• [TEXTABSCHNITT]:
----------------
Essen, Trinken, Tabletten
Wieder im Zimmer, wurde ich an meine Leine angeschlossen und legte mich ins Bett. Die Oberärztin kam zu mir ins Zimmer und sprach mit mir über das weitere Vorgehen. In den nächsten Tagen würden wir immer mehr Medikamente aus dem Turm absetzen, bzw. auf Tabletten umstellen. Außerdem muss ich es schaffen, am Tag mindestens zwei Liter zu trinken und genügend Kalorien zu mir zu nehmen. Die Ärztin geht davon aus, dass ich am Dienstag (eventuell Mittwoch) nach Hause gehen darf. Montag ist eher unrealistisch, weil am Nachmittag vor der Entlassung ein Abschlussgespräch mit Ernährungsberatung etc. stattfindet und das am Sonntag etwas schwierig werden würde.
Stimmungsschwankungen
Den ganzen Tag kam nicht einmal die Sonne raus. Der Schnee war inzwischen komplett verschwunden, sodass der Blick aus dem Fenster eher trübe und grau war. Meine Grundstimmung war deshalb mal wieder eher depressiv, obwohl ich eigentlich allen Grund zur Freude hatte. Noch weniger als eine Woche im Krankenhaus! Dass meine neuen Zellen so schnell angefangen haben zu arbeiten, ist echt selten und super gut. Dennoch war ich traurig. Gerade als ich richtig down war, bekam ich Post. Der Umschlag enthielt eine schöne Karte, mehrere selbstgemachte Karten mit aufbauenden Sprüchen und ein paar Knobelspiele. Ich wurde ein bisschen von mir selbst überrascht, denn plötzlich gingen mir die Kartensprüche total nahe. Die Post kam also genau im richtigen Moment.
----------------
Gespeicherte Dateneinträge:
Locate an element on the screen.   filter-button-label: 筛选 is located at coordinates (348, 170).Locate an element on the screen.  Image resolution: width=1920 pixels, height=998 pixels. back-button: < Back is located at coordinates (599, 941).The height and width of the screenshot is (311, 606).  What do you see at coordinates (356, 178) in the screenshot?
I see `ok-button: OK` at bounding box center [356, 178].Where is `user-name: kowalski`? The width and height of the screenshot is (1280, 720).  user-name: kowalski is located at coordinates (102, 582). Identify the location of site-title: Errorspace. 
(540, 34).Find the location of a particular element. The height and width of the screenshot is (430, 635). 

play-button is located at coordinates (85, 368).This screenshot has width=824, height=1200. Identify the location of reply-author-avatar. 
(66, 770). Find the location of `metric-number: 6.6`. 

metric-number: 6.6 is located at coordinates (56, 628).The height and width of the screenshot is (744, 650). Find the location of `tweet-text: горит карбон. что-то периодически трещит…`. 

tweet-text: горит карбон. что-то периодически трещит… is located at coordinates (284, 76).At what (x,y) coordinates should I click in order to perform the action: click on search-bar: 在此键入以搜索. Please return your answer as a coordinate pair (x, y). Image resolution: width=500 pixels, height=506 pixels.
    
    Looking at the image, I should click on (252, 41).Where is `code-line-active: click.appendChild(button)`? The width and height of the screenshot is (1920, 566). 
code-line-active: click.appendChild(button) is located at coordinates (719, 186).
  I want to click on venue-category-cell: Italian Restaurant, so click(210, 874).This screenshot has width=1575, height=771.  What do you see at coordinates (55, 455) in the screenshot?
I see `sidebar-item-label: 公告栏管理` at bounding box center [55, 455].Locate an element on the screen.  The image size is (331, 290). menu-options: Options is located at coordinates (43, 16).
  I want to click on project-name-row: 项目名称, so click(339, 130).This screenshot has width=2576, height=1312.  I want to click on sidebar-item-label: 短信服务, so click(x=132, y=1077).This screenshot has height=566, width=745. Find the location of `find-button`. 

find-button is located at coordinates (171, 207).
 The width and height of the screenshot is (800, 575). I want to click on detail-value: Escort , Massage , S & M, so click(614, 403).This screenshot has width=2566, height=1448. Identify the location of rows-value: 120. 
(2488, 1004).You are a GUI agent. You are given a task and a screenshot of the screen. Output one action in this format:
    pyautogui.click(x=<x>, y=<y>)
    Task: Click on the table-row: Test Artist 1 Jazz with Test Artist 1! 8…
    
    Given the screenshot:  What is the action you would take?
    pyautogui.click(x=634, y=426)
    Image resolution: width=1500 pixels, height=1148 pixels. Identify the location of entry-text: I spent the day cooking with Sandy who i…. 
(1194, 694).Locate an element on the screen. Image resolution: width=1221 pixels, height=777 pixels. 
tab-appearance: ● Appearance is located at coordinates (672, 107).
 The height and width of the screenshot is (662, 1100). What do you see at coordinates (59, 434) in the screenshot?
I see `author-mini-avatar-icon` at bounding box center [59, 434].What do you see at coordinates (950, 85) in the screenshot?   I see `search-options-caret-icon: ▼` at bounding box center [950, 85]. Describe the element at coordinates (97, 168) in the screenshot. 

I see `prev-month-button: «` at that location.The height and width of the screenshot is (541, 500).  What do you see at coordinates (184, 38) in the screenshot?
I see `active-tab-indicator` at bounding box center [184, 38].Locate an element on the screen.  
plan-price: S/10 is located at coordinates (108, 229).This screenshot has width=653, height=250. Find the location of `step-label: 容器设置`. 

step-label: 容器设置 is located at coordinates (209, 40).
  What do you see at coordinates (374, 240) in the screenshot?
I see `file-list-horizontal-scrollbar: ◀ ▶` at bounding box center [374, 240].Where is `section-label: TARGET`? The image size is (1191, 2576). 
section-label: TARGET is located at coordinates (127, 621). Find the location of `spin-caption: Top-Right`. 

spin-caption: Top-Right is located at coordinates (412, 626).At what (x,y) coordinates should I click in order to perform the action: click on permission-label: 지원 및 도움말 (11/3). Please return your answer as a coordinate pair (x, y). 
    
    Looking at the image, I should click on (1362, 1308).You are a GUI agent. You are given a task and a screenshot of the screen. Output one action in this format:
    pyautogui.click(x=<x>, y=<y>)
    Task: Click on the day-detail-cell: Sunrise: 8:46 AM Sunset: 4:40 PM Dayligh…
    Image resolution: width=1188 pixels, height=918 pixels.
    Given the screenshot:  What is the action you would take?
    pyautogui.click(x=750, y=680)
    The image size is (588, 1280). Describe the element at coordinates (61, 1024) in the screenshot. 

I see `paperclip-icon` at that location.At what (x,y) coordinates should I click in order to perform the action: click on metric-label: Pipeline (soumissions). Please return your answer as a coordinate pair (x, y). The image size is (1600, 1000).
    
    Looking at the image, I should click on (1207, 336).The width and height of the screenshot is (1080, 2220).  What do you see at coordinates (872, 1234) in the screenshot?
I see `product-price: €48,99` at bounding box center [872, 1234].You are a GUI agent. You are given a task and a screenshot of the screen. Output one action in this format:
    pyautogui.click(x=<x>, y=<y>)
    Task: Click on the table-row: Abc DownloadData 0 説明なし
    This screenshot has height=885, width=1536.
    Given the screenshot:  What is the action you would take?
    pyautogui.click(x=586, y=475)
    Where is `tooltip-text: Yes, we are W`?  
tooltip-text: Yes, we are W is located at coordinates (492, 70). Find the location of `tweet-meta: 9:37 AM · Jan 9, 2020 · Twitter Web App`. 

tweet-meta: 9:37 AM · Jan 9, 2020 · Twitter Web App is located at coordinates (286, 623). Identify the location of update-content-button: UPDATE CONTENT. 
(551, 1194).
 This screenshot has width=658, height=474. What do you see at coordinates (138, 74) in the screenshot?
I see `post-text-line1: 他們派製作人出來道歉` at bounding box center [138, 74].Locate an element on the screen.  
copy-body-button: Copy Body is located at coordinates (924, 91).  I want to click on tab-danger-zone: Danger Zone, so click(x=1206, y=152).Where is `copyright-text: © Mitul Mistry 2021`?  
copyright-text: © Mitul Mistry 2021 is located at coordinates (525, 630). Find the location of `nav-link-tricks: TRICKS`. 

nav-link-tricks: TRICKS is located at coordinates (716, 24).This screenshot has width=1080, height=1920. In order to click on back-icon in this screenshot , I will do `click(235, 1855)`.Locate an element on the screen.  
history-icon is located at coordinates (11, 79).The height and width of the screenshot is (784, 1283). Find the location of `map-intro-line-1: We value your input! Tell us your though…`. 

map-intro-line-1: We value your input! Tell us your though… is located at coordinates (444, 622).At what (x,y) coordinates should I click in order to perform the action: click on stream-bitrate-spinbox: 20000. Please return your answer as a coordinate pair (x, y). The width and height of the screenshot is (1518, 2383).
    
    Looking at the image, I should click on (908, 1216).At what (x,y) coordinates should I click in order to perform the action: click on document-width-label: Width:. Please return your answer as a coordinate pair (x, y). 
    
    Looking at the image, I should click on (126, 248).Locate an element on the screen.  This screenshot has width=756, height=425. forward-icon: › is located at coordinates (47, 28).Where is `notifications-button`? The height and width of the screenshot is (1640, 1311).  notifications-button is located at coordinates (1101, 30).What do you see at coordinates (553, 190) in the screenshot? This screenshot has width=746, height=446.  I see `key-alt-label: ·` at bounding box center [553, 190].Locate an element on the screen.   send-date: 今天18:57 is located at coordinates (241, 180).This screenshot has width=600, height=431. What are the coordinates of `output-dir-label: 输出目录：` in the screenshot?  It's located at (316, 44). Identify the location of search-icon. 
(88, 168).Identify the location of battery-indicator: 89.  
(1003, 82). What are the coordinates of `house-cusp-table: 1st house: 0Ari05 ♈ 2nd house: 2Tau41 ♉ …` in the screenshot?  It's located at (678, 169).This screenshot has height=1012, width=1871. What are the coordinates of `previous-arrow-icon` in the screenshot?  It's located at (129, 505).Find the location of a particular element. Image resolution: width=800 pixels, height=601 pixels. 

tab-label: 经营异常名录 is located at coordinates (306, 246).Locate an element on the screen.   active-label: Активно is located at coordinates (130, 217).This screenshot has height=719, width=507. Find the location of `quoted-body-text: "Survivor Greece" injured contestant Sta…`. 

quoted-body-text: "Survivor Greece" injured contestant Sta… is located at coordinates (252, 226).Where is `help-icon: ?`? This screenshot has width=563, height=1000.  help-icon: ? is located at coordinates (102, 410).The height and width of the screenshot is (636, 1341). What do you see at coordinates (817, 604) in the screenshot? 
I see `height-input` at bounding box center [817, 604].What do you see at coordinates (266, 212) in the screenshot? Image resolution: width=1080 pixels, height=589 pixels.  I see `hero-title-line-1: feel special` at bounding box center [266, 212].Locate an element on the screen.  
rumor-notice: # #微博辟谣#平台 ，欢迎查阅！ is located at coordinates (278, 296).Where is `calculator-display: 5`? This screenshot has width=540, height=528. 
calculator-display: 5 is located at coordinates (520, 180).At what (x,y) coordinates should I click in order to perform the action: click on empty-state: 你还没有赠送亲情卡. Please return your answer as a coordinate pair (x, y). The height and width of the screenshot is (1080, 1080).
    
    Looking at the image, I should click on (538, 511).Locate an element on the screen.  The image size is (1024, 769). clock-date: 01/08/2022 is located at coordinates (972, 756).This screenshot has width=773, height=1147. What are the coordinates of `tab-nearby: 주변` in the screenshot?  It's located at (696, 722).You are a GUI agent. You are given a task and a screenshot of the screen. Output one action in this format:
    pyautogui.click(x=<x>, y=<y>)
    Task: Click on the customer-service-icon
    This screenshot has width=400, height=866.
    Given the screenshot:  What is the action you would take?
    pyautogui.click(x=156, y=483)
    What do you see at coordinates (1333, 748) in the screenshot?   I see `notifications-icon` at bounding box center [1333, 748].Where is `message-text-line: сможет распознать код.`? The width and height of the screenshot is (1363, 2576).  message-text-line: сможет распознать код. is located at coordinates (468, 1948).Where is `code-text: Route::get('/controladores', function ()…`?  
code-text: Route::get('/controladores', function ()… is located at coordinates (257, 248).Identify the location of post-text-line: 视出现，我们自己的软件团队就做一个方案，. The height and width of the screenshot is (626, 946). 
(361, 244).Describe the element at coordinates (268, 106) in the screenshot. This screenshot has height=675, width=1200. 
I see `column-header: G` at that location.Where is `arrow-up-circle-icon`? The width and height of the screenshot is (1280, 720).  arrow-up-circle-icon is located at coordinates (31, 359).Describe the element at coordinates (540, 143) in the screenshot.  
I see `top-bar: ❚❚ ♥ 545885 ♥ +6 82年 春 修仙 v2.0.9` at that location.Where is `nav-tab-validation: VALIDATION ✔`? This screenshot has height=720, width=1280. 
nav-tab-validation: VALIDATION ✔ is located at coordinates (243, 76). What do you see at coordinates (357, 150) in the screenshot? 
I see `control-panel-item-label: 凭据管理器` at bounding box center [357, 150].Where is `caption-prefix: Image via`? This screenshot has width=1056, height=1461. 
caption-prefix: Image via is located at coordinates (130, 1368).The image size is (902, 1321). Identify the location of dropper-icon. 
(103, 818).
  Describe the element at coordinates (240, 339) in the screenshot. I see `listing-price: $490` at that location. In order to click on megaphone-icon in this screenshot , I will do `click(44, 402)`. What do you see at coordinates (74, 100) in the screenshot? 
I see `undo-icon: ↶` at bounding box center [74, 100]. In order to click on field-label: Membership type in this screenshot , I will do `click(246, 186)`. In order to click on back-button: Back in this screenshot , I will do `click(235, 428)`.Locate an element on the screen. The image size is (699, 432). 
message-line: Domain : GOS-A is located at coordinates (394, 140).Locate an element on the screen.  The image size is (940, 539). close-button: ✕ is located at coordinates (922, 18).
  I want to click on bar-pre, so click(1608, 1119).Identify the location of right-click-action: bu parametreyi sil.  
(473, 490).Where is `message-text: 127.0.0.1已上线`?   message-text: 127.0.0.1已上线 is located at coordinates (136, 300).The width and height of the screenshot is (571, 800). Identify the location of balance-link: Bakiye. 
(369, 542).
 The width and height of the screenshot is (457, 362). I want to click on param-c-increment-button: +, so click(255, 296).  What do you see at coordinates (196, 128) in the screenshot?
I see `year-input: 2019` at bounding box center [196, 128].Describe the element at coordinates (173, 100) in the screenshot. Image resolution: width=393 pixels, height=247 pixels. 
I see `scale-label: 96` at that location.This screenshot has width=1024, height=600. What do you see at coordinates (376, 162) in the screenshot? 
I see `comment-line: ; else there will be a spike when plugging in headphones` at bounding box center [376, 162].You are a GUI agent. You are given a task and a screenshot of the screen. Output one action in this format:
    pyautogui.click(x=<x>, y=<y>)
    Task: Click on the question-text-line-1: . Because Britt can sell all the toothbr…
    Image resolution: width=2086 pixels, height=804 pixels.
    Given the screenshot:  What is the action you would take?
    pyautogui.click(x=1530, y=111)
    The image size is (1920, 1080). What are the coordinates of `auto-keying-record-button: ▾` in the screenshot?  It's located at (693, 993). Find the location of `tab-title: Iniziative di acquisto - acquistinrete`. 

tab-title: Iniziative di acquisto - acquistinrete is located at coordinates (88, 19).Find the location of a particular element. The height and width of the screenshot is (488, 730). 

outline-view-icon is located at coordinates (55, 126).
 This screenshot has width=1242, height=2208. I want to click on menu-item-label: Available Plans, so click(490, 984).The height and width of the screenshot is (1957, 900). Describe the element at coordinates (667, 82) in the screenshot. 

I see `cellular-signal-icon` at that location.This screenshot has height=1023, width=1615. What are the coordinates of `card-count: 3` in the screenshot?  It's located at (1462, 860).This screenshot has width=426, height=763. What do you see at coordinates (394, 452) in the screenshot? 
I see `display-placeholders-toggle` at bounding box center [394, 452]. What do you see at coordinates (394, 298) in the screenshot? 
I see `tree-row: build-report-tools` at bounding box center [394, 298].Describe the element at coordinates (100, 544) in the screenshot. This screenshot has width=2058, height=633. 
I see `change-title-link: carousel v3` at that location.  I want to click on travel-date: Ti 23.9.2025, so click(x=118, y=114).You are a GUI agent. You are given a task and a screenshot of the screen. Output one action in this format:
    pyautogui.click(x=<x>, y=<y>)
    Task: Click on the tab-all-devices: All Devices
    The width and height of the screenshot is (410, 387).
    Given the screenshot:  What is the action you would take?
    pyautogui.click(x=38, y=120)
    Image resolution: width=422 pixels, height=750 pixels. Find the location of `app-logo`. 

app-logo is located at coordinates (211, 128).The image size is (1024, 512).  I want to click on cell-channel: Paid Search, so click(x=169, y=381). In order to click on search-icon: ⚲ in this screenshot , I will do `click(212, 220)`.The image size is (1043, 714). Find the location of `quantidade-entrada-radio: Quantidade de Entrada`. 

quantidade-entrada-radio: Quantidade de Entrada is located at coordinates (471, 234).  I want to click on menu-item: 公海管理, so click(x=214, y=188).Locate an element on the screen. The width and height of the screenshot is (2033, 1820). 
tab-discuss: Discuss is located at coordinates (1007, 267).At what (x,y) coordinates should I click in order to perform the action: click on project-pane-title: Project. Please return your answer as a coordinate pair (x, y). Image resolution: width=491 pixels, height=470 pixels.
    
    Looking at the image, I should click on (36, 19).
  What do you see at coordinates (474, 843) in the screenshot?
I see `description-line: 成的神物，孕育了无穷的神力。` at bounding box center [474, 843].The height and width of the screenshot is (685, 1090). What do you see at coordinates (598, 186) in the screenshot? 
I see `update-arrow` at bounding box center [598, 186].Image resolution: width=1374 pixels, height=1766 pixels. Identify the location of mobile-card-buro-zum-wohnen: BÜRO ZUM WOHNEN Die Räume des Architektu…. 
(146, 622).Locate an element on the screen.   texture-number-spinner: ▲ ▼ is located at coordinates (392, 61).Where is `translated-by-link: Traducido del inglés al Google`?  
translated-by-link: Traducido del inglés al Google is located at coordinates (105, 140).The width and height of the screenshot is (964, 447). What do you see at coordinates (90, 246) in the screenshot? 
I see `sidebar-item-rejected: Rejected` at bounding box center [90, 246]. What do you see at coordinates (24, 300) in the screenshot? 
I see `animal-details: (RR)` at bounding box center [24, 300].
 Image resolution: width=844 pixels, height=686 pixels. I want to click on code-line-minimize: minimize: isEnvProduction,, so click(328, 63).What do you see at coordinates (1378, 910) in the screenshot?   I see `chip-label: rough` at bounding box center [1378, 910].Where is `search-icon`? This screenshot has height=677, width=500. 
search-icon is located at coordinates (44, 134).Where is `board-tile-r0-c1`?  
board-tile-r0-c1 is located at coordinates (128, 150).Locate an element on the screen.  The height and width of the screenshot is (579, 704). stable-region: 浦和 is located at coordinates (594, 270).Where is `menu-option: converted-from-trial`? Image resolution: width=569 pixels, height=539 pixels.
----------------
• [ARBEITSAUFTRÄGE]:
1) Wie viel muss die schreibende Person laut Textabschnitt am Tag mindestens trinken?
2) Schreibe aus dem Textabschnitt die Stelle zwischen „Stimmungsschwankungen“ und „im richtigen Moment.“ einschließlich wortgetreu ab.
Die Datensätze braucht man hier nicht.

• [LÖSUNGEN]:
1) Mindestens zwei Liter.

2)
Stimmungsschwankungen
Den ganzen Tag kam nicht einmal die Sonne raus. Der Schnee war inzwischen komplett verschwunden, sodass der Blick aus dem Fenster eher trübe und grau war. Meine Grundstimmung war deshalb mal wieder eher depressiv, obwohl ich eigentlich allen Grund zur Freude hatte. Noch weniger als eine Woche im Krankenhaus! Dass meine neuen Zellen so schnell angefangen haben zu arbeiten, ist echt selten und super gut. Dennoch war ich traurig. Gerade als ich richtig down war, bekam ich Post. Der Umschlag enthielt eine schöne Karte, mehrere selbstgemachte Karten mit aufbauenden Sprüchen und ein paar Knobelspiele. Ich wurde ein bisschen von mir selbst überrascht, denn plötzlich gingen mir die Kartensprüche total nahe. Die Post kam also genau im richtigen Moment.